Dr. Aguilar resigned in November, 1988 to become the director of the library at the San Bernadino campus of California State University System. Mrs. Jeanne Sohn from the University of New Mexico was selected as the new Director of Library Services and began serving in 1989.
Earlier it was mentioned how the System Office has supported the library staff in its quest to automate its various functions. One would be remiss for not mentioning the unstinting support for the library's computerization by the staff of campus data center over the past twenty-seven years.
Before Mrs. Sohn's arrival in 1989, the director of the campus computer center, Mr. James Malone, was encouraging the four campus libraries to take the next step in automation, that is, acquiring a full integrated system. For a variety of reasons there was reluctance on the part of the other campuses to get involved. After reviewing the proposal, Mrs. Sohn decided to proceed. Central began the task of writing an RFP, visiting various libraries, and collecting as much documentation as possible. The other campuses came on board and by March, 1992 the Central Recorder would report that the library was awaiting bids for the new system. Funding was provided by the Connecticut State University System and a grant from a Connecticut bond issue. By 1993, the new system named CONSULS was in operation. This computer system links the four libraries of the CSU system and allows for the sharing of over 1,500,000 volumes as well as automated circulation and technical services functions.
Several improvements were instituted by 1993. A library mission statement was created, Government Documents and serial indexes were relocated to the reference floor in order to provide better service, a collection development librarian was appointed, the Curriculum Lab classroom was designated as the library's Bibliographic Instruction classroom and library hours were increased from 4pm to 5pm on Fridays. 1993-1994 witnessed an increase in the materials budget to $900,000. Budget problems forced a $100,000 reduction in mid-year. With the arrival of a Bibliographic Instruction Librarian during the 1994-95 reporting period, the number of students receiving bibliographic instruction increased to 4,269. During this same period new carpeting was installed in the Serials Department and eventually throughout the entire library.
The Reference staff, during 1995-96 inaugurated a library newsletter to inform the campus community about the library's new automation products and services.
With a grant from the General Assembly, the Connecticut State Library became the fifth member of the CONSUL'S system during the 1996-97 fiscal year. The loading of the State Library's holdings into the CONSULS database added in-depth resources in the areas of federal documents, Connecticut history, and legislative materials.

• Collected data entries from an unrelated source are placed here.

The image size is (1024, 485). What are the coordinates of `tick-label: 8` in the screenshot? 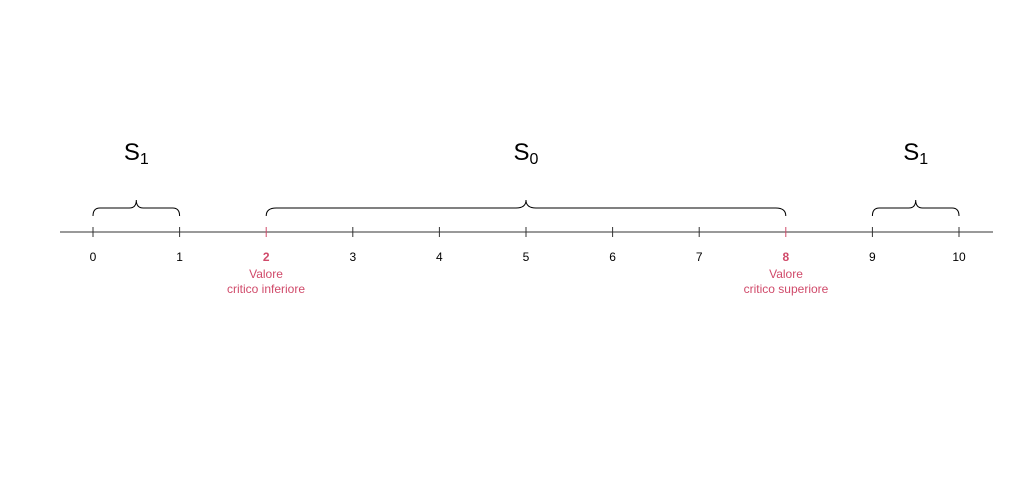 It's located at (786, 257).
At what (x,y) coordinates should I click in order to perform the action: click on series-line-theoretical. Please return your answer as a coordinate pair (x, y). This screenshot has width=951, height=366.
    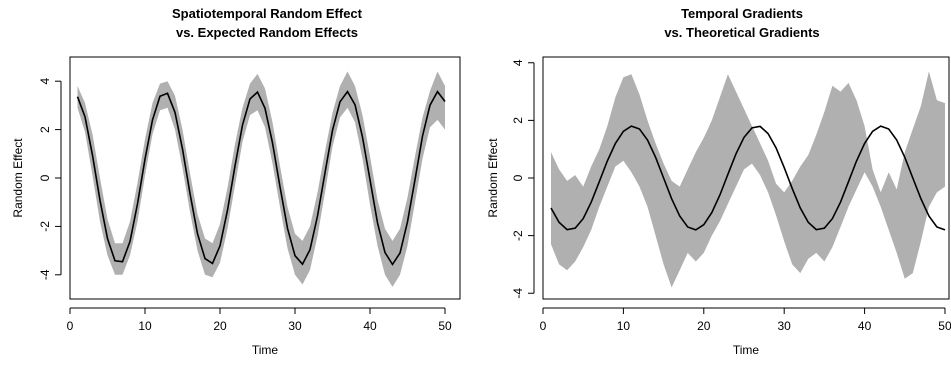
    Looking at the image, I should click on (748, 178).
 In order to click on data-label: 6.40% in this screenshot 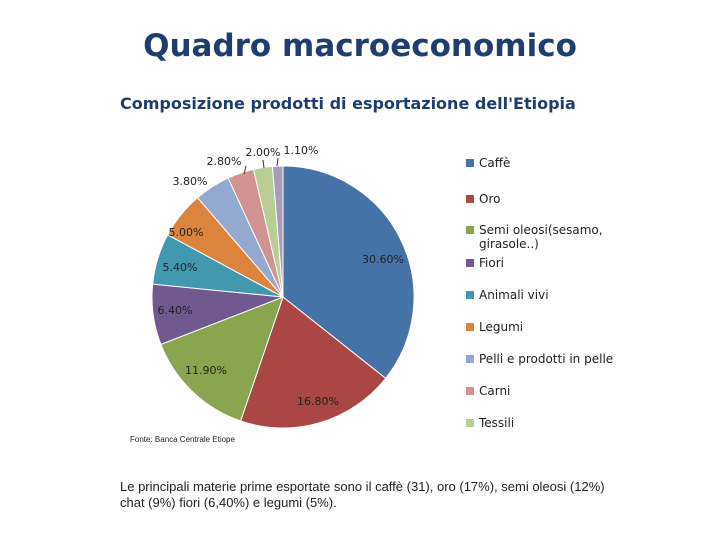, I will do `click(176, 310)`.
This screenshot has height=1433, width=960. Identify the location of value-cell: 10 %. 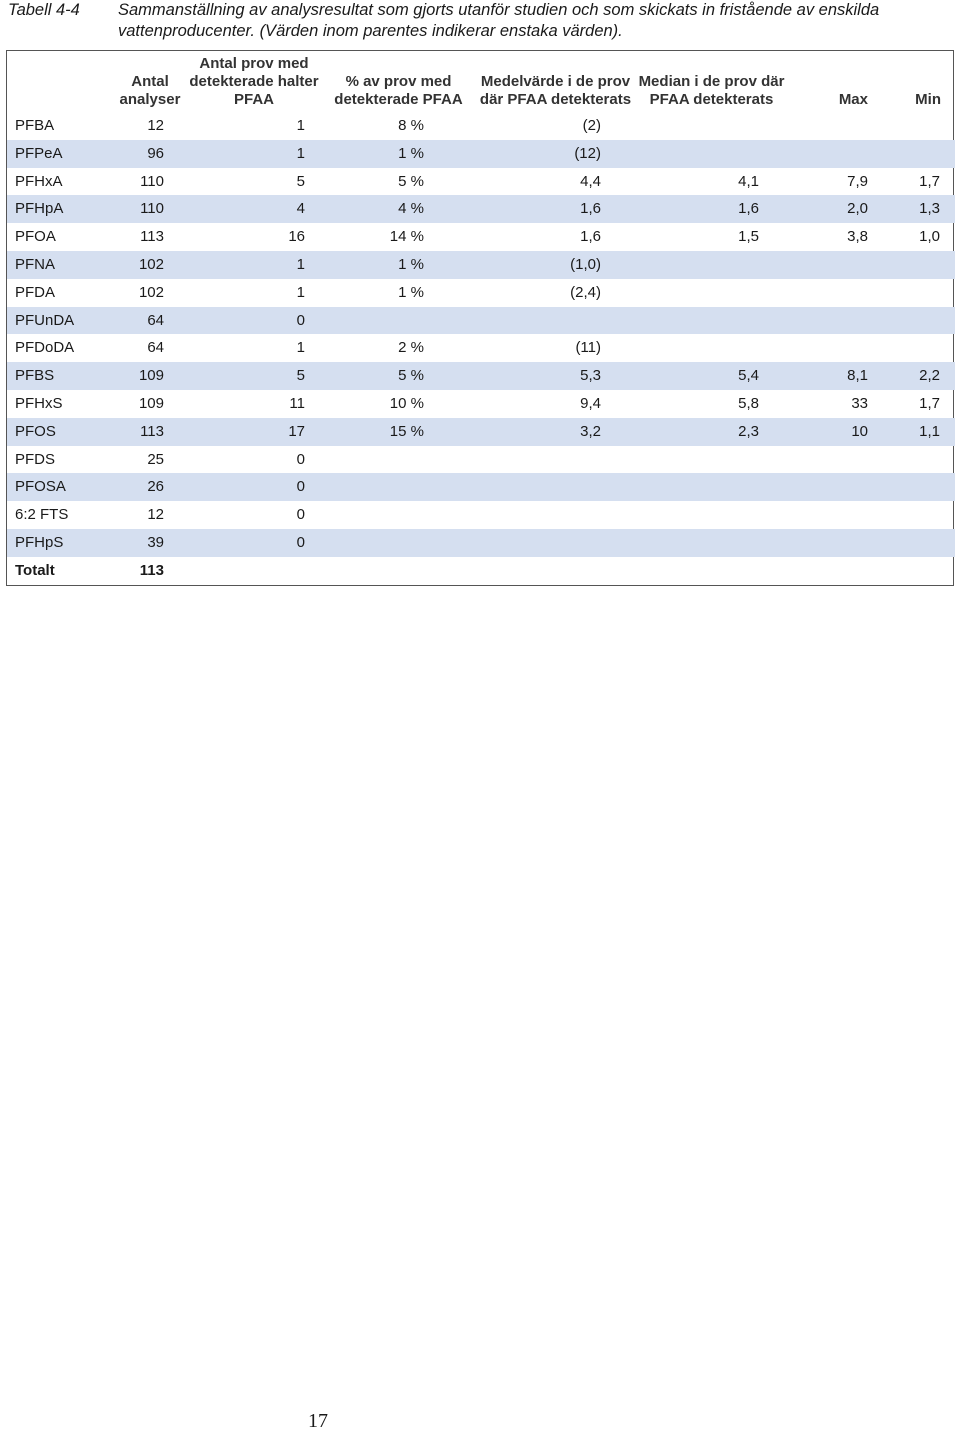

With continuing support from the central office, the library has been able to acquire thousands of full text periodicals on-line.
In April 1998, the classroom and the curriculum lab was converted to a fully electronic classroom, with hands-on computer instruction, in order to better serve those enrolled in the library resources course, LSC150.
With the support of the CSU central office, CCSU as well as the other three CSU libraries were able to acquire digital scanners with ARIEL software. This new technology now makes it possible to transmit our materials to each other electronically.
In a little more than a generation, the library has moved from a manual environment to a highly sophisticated computer system linking Central with the world. One can only imagine what the next 150 years will bring.
The dove symbol of peace was used by Burritt on some of his letterhead. Burritt's symbol was used on the library letterhead in the 1960s and 1970s.